Holmium oxide has some fairly dramatic color changes depending on the lighting conditions. In daylight, it has a tannish yellow color. Under trichromatic light, it is fiery orange-red, [8] almost indistinguishable from the appearance of erbium oxide under the same lighting conditions. The perceived color change is related to the sharp absorption bands of holmium interacting with a subset of the sharp emission bands of the trivalent ions of europium and terbium, acting as phosphors. [9]

Holmium, like all of the lanthanides (except lanthanum, ytterbium and lutetium, which have no unpaired 4f electrons), is paramagnetic in ambient conditions, [10] but is ferromagnetic at temperatures below 19  K . [11] It has the highest magnetic moment (10.6  μB ) of any naturally occurring element and possesses other unusual magnetic properties. When combined with yttrium, it forms highly magnetic compounds. [12]

Chemical properties

Holmium metal tarnishes slowly in air, forming a yellowish oxide layer like iron rust. It burns readily to form holmium(III) oxide: [13]

4 Ho + 3 O2 → 2 Ho2O3

Holmium is quite electropositive and is generally trivalent. It reacts slowly with cold water and quite quickly with hot water to form holmium(III) hydroxide: [14]

2 Ho (s) + 6 H2O (l) → 2 Ho(OH)3 (aq) + 3 H2 (g)

Holmium metal reacts with all the stable halogens: [15]

2 Ho (s) + 3 F2 (g) → 2 HoF3 (s) [pink]
2 Ho (s) + 3 Cl2 (g) → 2 HoCl3 (s) [yellow]
2 Ho (s) + 3 Br2 (g) → 2 HoBr3 (s) [yellow]
2 Ho (s) + 3 I2 (g) → 2 HoI3 (s) [yellow]

Holmium dissolves readily in dilute sulfuric acid to form solutions containing the yellow Ho(III) ions, which exist as a [Ho(OH2)9]3+ complexes: [15]

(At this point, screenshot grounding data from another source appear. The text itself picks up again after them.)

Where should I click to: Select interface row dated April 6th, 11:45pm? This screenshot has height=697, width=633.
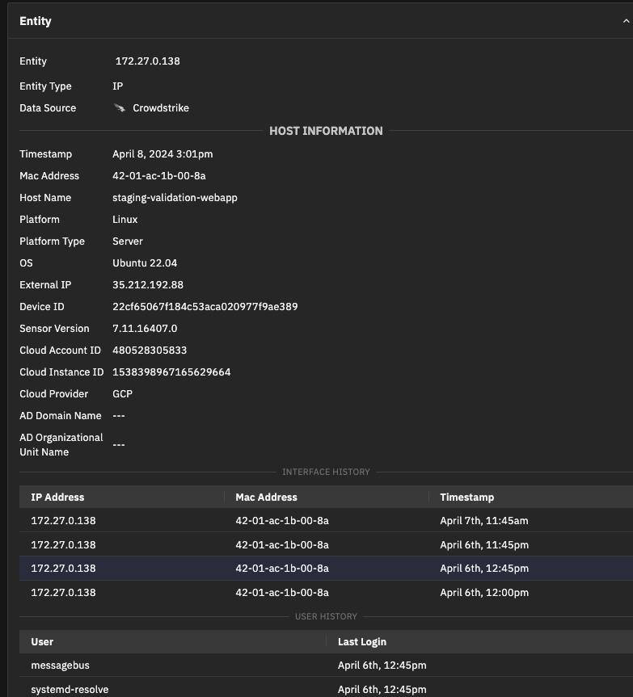pos(323,544)
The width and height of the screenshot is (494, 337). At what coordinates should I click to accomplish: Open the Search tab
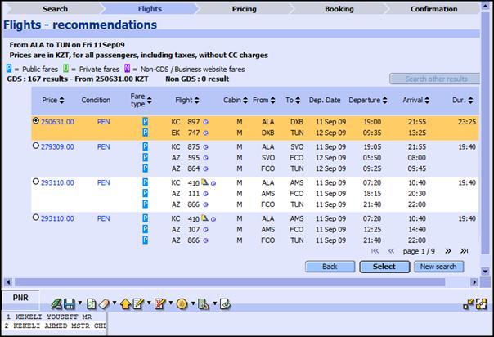55,9
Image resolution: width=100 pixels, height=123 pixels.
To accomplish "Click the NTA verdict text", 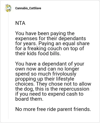I will 20,23.
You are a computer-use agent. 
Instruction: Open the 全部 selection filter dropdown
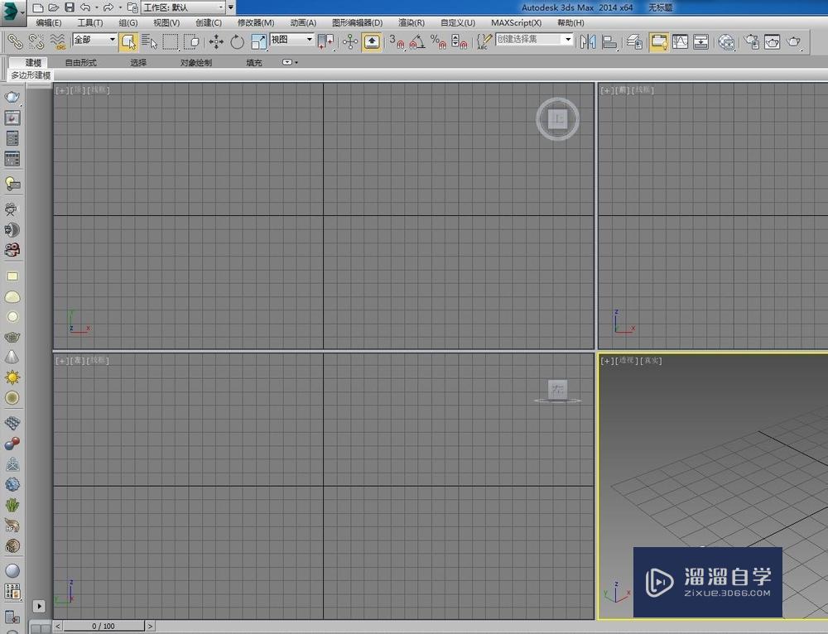110,39
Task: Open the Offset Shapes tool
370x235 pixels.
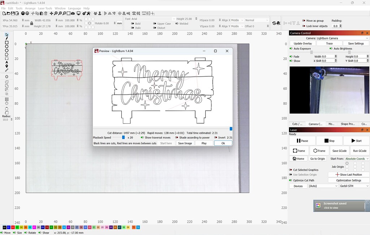Action: click(6, 76)
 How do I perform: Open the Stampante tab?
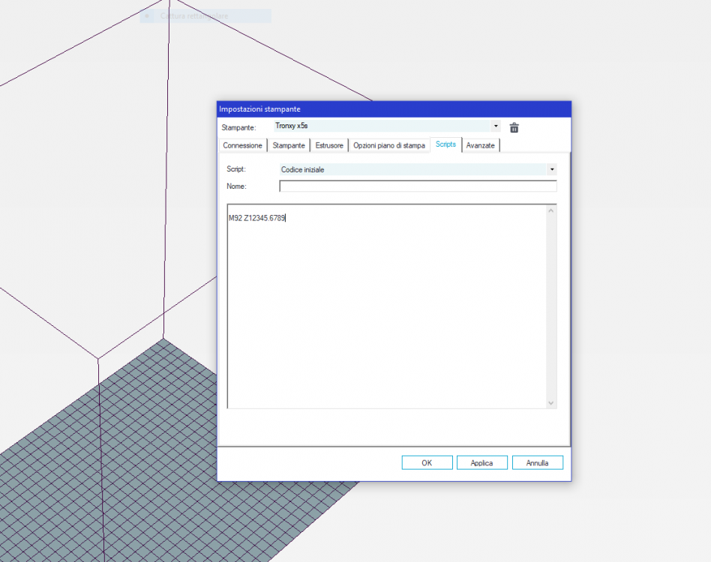click(289, 145)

2 Ho (s) + 3 H2SO4 (aq) → 2 Ho3+ (aq) + 3 SO2−
4
(aq) + 3 H2 (g)

Oxidation states

As with many lanthanides, holmium is usually found in the +3 oxidation state, forming compounds such as Holmium(III) fluoride (HoF3) and Holmium(III) chloride (HoCl3). Holmium in solution is in the form of Ho3+ surrounded by nine molecules of water. Holmium dissolves in acids. [16] However, holmium is found to also exist in the +2, +1 and 0 oxidation states.

Isotopes

The isotopes of holmium range from 140Ho to 175Ho. The primary decay mode before the most abundant stable isotope, 165Ho, is positron emission, and the primary mode after is beta minus decay. The primary decay products before 165Ho are terbium and dysprosium isotopes, and the primary products after are erbium isotopes. [17]

Natural holmium consists of one primordial isotope, holmium-165; it is the only isotope of holmium that is thought to be stable, although it is predicted to undergo alpha decay to terbium-161 with a very long half-life. [18] [19] 35 synthetic radioactive isotopes are known; the most stable one is holmium-163 (163Ho), with a half-life of 4570 years. [20] All other radioisotopes have ground-state half-lives not greater than 1.117 days, with the longest, holmium-166 (166Ho) having a half-life of 26.83 hours, [21] and most have half-lives under 3 hours. However, the metastable 166m1Ho has a half-life of around 1200 years because of its high spin. This fact, combined with a high excitation energy resulting in a particularly rich spectrum of decay gamma rays produced when the metastable state de-excites, makes this isotope useful in nuclear physics experiments as a means for calibrating energy responses and intrinsic efficiencies of gamma ray spectrometers.

Compounds

Oxides and chalcogenides

Ho2O3, left: natural light, right: under a cold-cathode fluorescent lamp Holmium(III) oxide.jpg
Ho2O3, left: natural light, right: under a cold-cathode fluorescent lamp

Holmium(III) oxide is the only oxide of holmium. It changes color changes on the lighting conditions. In daylight, it is a tannish yellow color. Under trichromatic light, it is a fiery orange red, almost indistinguishable from the way erbium oxide looks under this same lighting. This is due to the sharp emission bands of the phosphors. [22]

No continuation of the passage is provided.